Doing the community thing


One of the aspects I enjoy most about the TechNet community is creating TechNet gallery uploads. I like the fact that when I create a tool for personal use I can share the burden of testing it with the community, I like the new  ideas that sometimes follow after sharing a tool or pieces of code  stemming from community feedback, I like to  watch if a tool becomes popular or not (which is just like a game to me), and I like the fact that I can always find my custom tools back. This blog post is about my most recent gallery upload, and I want to give it some attention here so the tool gets a better start in life.

When I start a greenfield SharePoint implementation, early on in the game I execute capacity planning analysis.  This gives me an idea about what the customer is planning to do with SharePoint, and it also gives me a chance to formally discuss what not to do with SharePoint. After a SharePoint environment is actually being used, I feel it's important to frequently check for capacity planning boundaries, such as the number of subsites, lists, columns, and so on. Because of this, some years ago I created a command line tool called Maxer For SharePoint 2010 which handles a nice standard set of checks. I do feel the tool had two shortcomings:
- In large environments it could take a really long time before the tool completed.
- It was not possible for people downloading the tool to extend it.

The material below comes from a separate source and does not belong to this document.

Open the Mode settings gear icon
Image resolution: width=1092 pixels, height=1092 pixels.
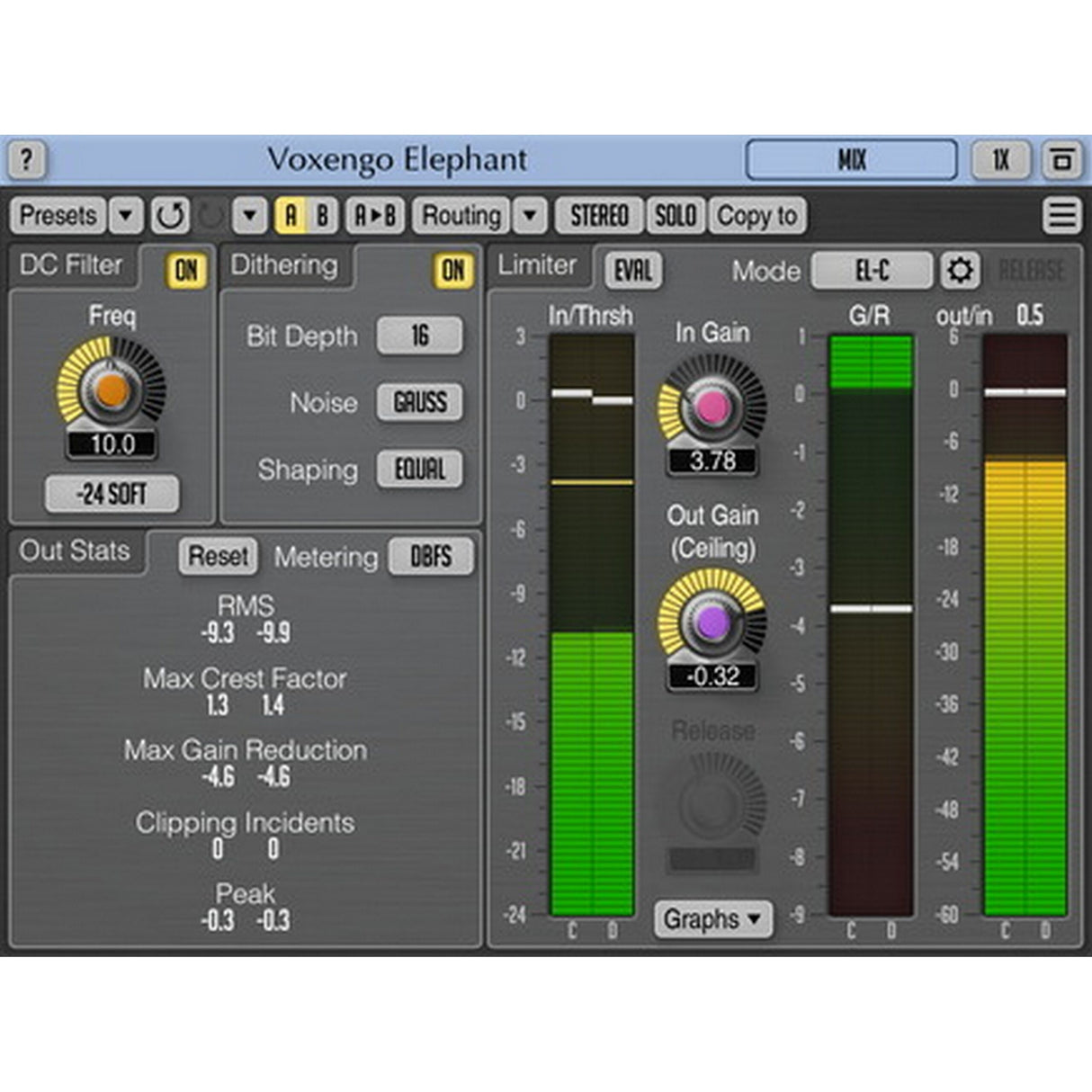960,271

So, very recently I decided to port this command line tool to a PowerShell script, update it for SharePoint 2013, and make it available via the TechNet gallery at http://gallery.technet.microsoft.com/scriptcenter/PowerShell-Maxer-for-cd9e13d6. What I like most about PowerShell is the quote from the author of a PowerShell book I was a technical reviewer of: "If you don't learn PowerShell, you better learn the phrase: 'Do you want fries to go with that shake?'". Secondly, I also like the fact that PowerShell is so easy to customize to ones own needs. So I do believe that the PowerShell Maxer for SharePoint 2013 is a step forward.

If you absolutely feel that you want to check it out, I won't try to stop you!

Comments (7)

  1. Very good Margriet. Thanks.

  2. Great Gallery example. Thanks, Margriet. Have you built many Wiki articles around your Gallery scripts?

    Thanks!

  3. Hi Margriet,

    I will test it, as you mentionned it, capacity planning should be a mandatory task for everyone who is building SharePoint farms.

  4. I love that quote, "If you don't learn PowerShell, you better learn the phrase: 'Do you want fries to go with that shake?'"! Classic! PowerShell rocks!